Puis le petit matin vient éclairer la grève
Des notes de douceur, sanglots des violons.
L’océan voit le ciel quand le soleil se lève
Et vient unir sa voix au céleste orphéon.
Tous les ballets d’oiseaux, en superbe harmonie,
Accompagnent l’orchestre et mon rêve écrivain,
Pour composer ensemble amour et symphonie,
Que murmurent les flots en leurs élans divins.
PrixFontaine d’Argent
Monsieur Guy VIEILFAULT, de Croissy-Beaubourg, dans la Seine-et-Marne, pour «Au Blue-Note »
C’est une ombre accoudée au zinc, et solitaire,
Dans le tohu-bohu de ce capharnaüm,
Qui prolonge la nuit dans les encens du rhum
Et cherche l’en-allée au fin fond de son verre.
Il a le regard clair des marins hauturiers,
Brûlé par les soleils, l’éclat d’une banquise,
Mais son regard s’éteint quand l’aube se précise
Et le temps se consume au cœur d’un cendrier.
Les amers sont pour lui, en formes d’échancrures,
Les corsages béant sur d’obscures nymphées
Des ménades vantant leurs amours tarifés
De leurs lèvres carmin de femelles lémures ;
Les désirs suscités des mâles à l’affût
Accrochent des lueurs aux yeux des Aphrodite
Et leurs rires trop forts de femmes interdites
Surfent sur l’océan des murmures confus.
Le destin, pressent-il, a tagué ses ukases
Sur les murs enfumés d’avenirs incertains
Et, vaincu, tête basse, il écoute au matin
Les plaintes s’endeuillant des trompettes qui jazzent .
Poésie Libérée
Prix Sainte Victoire
Monsieur Daniel AUGENDRE, de Saint Raphaël dans le Var, pour « Le Rouquin ».
Comète fulgurante
A la queue flamboyante,
Striant, d’un éclair,
Le cosmos vert du bosquet…
Balle gambadante,
Sautillante, de bonds en bonds
Sur le ressort du tremplin du gazon ;
Ascensions en spirale
Du tronc lisse de l’arbre ;
Plongeons dans la frondaison,
Chutes acrobatiques, ludiques
Du rongeur équilibriste,
Artiste funambule qui déambule
Sur le fil des ramées, le profil des canopées…
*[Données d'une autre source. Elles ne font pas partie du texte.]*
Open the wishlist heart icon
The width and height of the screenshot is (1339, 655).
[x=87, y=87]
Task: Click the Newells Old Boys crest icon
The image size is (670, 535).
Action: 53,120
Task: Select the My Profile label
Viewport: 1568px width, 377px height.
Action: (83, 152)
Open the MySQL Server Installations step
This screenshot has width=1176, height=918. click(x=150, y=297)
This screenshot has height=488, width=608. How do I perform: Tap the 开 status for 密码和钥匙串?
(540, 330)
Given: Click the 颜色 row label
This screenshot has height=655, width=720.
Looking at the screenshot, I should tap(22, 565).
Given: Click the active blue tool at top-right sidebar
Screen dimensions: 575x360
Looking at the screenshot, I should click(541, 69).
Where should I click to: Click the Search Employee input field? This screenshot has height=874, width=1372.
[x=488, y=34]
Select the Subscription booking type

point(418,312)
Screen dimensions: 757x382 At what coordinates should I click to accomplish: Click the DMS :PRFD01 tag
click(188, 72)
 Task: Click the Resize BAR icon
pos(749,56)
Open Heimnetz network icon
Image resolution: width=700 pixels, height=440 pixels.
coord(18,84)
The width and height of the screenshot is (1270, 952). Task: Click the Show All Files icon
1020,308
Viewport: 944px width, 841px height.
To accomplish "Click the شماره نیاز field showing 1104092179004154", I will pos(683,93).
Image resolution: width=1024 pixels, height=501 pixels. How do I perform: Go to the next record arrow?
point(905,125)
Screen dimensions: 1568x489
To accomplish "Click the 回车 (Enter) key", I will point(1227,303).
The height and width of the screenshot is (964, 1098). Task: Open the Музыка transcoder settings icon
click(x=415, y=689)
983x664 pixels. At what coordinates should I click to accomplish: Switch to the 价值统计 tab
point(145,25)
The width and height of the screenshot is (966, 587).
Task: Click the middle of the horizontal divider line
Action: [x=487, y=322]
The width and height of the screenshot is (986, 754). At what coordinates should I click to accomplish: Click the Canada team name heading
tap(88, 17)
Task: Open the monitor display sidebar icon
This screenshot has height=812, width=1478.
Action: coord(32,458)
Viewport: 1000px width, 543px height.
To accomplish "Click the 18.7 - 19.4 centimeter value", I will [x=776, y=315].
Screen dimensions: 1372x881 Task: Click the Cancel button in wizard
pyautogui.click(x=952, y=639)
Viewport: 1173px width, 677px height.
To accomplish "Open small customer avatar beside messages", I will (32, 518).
Le braconnier de la futaie,
Le glaneur de glands,
Grappilleur de l’amandier,
Eventreur des pignes grignotées,
Le prince du larcin des grains,
Le collecteur des graines
Et des faines,
L’avare à la cachette
Des noix et des noisettes,
L’épargnant, le prévoyant,
Le gestionnaire avisé des mannes de l’été,
Gnome économe des fruits de l’automne,
Le ROUQUIN,
L’écureuil de mon jardin !
Prix de Luynes
Monsieur Daniel BIRNBAUM, de la Bouilladisse dans les Bouches-du-Rhône, pour « Sans toi ».
Sans toi
Je ne suis qu’une ombre
Parmi les autres ombres
Qui font la nuit.
Sans toi
Je ne suis qu’un pas
Suivant les autres pas
Qui font l’ennui .
Sans toi
Je ne suis qu’un rien
Parmi les autres riens
Qui font la lie.
Sans toi
Je ne suis qu’une plainte
Parmi les autres plaintes
Qui font le cri.
Sans toi
Je ne suis qu’une fin
Suivant les autres fins
Qui font l’oubli.
Prix Vauvenargues
Madame Monique CHRISTOFILIS, de Marseille dans les Bouches-du-Rhône, pour « Le rêve d’un arbre »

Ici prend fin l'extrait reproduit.